The Yamaha CS-15 is a Monophonic analog synthesizer produced by Yamaha from 1979 to 1982.

In the CS series, the CS-5, CS-10, CS-30 and CS-30L were similar in sound, structure and design (the all had similar black casing). The 5 and 10 had a single oscillator and one multimode (lowpass/bandpass/highpass) filter, whereas the 15/30/30L had two oscillators that could be routed in various ways through two multimode filters.

Architecture
It features two voltage-controlled oscillators, two 12 dB/Oct multi-mode Voltage-controlled filter (Low-Pass, High-Pass or Band-Pass), two ADSR envelopes and a Low-Frequency Oscillator. It also features a White noise and an external-in for processing other sounds.

The CS-15 offers a great flexibility with various routing possibilities to the filters and envelopes.

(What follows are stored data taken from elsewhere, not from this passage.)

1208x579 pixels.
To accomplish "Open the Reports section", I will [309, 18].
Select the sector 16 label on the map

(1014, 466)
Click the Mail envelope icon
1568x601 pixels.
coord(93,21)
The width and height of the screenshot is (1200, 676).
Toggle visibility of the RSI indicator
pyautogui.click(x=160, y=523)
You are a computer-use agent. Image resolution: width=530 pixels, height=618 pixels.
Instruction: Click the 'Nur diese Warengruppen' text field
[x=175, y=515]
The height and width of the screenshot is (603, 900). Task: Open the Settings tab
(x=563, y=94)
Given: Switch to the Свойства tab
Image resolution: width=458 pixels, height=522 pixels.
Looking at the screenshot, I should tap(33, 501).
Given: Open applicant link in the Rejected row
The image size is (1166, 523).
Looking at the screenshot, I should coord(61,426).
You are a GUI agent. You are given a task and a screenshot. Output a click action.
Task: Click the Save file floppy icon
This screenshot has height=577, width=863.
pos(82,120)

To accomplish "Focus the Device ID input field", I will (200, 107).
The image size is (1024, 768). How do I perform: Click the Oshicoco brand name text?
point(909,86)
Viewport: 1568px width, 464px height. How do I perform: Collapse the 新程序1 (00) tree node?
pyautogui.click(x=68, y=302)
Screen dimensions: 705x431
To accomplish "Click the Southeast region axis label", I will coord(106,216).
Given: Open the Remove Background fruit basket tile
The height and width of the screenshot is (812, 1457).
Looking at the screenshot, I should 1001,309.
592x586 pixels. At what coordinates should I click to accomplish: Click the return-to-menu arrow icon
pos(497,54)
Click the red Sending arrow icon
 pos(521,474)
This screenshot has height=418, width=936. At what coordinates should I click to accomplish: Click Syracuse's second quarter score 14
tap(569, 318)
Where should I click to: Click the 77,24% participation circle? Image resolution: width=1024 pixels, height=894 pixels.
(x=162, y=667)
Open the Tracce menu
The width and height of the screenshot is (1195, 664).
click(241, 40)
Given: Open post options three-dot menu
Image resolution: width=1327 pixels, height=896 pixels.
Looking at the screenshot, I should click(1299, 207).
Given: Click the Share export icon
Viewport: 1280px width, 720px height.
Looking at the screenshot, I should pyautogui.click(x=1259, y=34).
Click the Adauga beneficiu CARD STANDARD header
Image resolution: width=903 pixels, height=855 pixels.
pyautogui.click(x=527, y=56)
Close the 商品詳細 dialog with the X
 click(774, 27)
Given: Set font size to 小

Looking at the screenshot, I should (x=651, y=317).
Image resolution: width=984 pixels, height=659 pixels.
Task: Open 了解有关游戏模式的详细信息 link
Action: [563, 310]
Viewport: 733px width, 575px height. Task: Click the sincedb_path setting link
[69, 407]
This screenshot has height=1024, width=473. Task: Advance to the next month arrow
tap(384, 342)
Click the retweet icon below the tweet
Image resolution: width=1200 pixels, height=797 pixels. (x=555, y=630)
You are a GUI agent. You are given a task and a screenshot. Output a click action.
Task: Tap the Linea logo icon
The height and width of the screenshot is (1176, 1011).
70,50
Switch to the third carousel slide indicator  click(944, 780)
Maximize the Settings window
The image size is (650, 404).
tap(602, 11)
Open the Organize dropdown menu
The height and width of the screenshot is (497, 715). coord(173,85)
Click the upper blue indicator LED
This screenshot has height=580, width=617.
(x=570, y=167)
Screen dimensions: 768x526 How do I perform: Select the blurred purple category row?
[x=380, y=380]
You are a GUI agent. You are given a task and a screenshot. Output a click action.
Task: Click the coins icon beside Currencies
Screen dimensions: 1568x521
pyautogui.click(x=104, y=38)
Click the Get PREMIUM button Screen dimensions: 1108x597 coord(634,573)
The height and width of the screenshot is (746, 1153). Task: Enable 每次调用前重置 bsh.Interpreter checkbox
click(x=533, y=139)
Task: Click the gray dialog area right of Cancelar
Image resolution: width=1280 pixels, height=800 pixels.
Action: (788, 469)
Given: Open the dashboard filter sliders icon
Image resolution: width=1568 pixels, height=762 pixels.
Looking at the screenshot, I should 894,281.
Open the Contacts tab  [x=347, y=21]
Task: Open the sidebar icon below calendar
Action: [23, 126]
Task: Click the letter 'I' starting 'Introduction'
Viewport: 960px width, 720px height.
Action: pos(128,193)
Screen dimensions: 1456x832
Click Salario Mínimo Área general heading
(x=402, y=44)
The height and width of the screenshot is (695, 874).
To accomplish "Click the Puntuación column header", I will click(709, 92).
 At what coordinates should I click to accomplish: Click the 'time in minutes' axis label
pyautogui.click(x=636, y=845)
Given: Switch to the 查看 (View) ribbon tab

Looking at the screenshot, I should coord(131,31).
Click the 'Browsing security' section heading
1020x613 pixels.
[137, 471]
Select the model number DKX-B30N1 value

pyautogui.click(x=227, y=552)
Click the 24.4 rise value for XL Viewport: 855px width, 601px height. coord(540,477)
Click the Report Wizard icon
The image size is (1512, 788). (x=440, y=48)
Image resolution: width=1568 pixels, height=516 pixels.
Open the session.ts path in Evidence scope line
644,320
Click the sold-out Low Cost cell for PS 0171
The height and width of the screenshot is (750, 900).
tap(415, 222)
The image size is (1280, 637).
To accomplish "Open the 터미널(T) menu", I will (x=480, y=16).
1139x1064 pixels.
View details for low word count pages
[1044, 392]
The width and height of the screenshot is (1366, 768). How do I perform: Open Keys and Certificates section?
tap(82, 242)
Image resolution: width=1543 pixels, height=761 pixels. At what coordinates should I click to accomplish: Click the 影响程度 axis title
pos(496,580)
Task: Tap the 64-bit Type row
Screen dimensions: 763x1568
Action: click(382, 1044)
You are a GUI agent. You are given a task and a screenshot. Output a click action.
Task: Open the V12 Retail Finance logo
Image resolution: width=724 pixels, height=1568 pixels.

You can, for example, rout VCO 1 to both VCFs and the VCFs to any of the envelopes positive or negative voltage.

It's actually a duophonic / bitimbral synthesizer but you have to connect it two separate CV/Gate controls (Hz/V like Korg synthesizers not V/Oct) to play the extra voice.

Notable users
The CS-15 was used by several bands in the early 1980s. The Human League made prominent use of the instrument on their album Dare. Marillion used a CS-15 on their first full-length album, Script for a Jester's Tear. It was also used by Astral Projection, Somatic Responses, The Moog Cookbook, and Vince Clarke (of Erasure). 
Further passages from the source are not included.